See Rate limiting and Idempotency for the metadata shapes and error semantics. For metadata without a built-in hook, such as auth, prefer explicit route hooks for runtime enforcement:

hooks: [auth.required()]

beforeSend and afterSend

Use beforeSend to add headers or shape framework-owned responses. Use afterSend for logging, metrics, and tracing.

const loggingHooks = {
  name: "logging",
  beforeSend: ({ response }) => ({
    ...response,
    headers: {
      ...response.headers,
      "x-beignet": "1",
    },
  }),
  afterSend: ({ req, response, durationMs }) => {
    console.info(req.method, response.status, durationMs);
  },
};

Native responses and hooks

When a route returns a native web Response, beforeSend still runs with native: true and a headers-only view ({ status, headers }). The body is not readable, and returned body or status changes are ignored with a one-time dev warning; header changes are merged onto the native Response without buffering the stream. This is how CORS, x-request-id, and traceparent headers reach streamed responses.

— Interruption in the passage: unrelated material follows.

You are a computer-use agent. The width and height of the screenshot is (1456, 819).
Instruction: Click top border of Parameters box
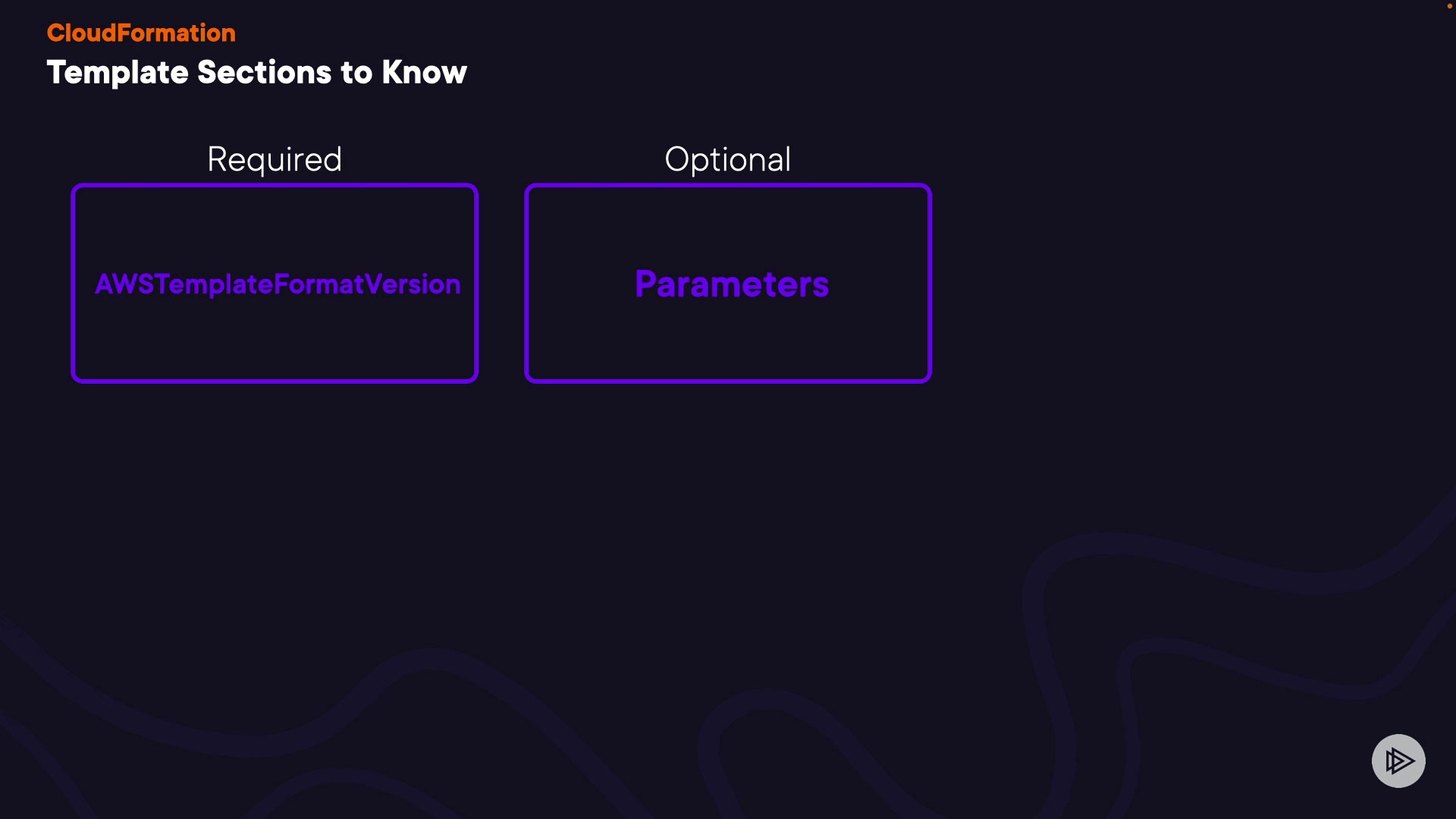click(x=728, y=186)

Streamed responses are also not idempotency-replayable; see Idempotency.

Error handling

Hook-thrown errors, handler-thrown unknown errors, and handler-thrown AppError instances are passed to onCaughtError observers. AppError instances are auto-mapped before mapUnhandledError; mapUnhandledError only maps unknown or otherwise unhandled failures. See Errors for observing and mapping them.

Hook short-circuit responses and mapUnhandledError responses are framework-owned, so they skip route response validation. See Request lifecycle for the response ownership taxonomy.